**Problem description**
Convert the section of the records that opens with the line containing "Click the orange detour arrow below D08.11" and closes with the line containing "click(394, 188)" into a Markdown table with the columns Row and Line, numbering each line and skipping blank ones.

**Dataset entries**
****************************************

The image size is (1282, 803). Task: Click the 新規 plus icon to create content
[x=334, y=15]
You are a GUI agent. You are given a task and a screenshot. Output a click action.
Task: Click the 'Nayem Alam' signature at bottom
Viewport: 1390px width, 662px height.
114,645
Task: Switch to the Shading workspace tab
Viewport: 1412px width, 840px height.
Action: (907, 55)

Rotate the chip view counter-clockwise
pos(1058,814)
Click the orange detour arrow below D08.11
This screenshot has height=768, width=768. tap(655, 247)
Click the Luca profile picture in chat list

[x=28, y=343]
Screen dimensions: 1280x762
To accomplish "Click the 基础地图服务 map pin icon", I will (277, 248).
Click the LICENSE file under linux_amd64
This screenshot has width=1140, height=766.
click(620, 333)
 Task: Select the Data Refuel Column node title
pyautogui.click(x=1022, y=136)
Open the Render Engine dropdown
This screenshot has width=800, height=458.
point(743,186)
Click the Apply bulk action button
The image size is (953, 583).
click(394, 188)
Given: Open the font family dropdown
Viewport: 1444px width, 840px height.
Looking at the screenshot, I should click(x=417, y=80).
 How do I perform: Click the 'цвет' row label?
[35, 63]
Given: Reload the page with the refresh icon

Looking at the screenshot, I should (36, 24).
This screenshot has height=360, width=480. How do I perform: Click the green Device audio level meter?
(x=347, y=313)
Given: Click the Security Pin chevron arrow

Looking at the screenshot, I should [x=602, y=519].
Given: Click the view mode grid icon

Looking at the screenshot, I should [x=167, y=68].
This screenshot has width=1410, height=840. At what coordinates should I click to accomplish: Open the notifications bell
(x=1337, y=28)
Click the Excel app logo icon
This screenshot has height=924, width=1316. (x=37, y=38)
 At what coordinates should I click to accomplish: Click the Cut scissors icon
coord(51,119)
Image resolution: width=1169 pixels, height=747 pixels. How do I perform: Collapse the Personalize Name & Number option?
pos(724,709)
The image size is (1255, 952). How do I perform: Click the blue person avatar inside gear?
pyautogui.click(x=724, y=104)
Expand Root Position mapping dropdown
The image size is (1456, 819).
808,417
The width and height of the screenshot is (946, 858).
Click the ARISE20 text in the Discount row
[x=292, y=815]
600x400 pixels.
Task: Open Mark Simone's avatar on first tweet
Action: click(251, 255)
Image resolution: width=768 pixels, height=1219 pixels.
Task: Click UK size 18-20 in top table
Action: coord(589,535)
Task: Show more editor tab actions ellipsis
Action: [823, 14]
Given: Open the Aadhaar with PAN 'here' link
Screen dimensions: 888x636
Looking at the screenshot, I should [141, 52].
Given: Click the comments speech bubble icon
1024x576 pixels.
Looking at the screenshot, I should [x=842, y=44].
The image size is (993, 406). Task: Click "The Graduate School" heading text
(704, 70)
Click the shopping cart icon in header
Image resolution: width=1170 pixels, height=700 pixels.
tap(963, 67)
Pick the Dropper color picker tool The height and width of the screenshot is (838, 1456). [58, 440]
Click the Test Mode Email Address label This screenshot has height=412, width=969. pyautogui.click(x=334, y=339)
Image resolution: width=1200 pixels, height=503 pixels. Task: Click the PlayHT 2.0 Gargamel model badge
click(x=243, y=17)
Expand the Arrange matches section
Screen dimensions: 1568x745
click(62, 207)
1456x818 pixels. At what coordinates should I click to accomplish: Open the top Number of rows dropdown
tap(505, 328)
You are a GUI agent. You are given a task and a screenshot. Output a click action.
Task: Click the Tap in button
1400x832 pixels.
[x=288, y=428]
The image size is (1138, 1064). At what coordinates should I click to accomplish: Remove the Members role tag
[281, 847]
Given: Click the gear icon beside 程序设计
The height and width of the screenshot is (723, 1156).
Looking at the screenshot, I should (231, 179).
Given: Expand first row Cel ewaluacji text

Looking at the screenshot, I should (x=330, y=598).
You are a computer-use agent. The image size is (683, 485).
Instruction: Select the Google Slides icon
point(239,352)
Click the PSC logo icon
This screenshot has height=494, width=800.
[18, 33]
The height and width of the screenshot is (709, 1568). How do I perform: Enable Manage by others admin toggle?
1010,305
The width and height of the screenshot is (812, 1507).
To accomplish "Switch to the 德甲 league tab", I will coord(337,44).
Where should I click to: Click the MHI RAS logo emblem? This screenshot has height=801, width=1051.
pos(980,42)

****************************************

**Result below**
| Row | Line |
|---|---|
| 1 | Click the orange detour arrow below D08.11 |
| 2 | This screenshot has height=768, width=768. tap(655, 247) |
| 3 | Click the Luca profile picture in chat list |
| 4 | [x=28, y=343] |
| 5 | Screen dimensions: 1280x762 |
| 6 | To accomplish "Click the 基础地图服务 map pin icon", I will (277, 248). |
| 7 | Click the LICENSE file under linux_amd64 |
| 8 | This screenshot has width=1140, height=766. |
| 9 | click(620, 333) |
| 10 |  Task: Select the Data Refuel Column node title |
| 11 | pyautogui.click(x=1022, y=136) |
| 12 | Open the Render Engine dropdown |
| 13 | This screenshot has width=800, height=458. |
| 14 | point(743,186) |
| 15 | Click the Apply bulk action button |
| 16 | The image size is (953, 583). |
| 17 | click(394, 188) |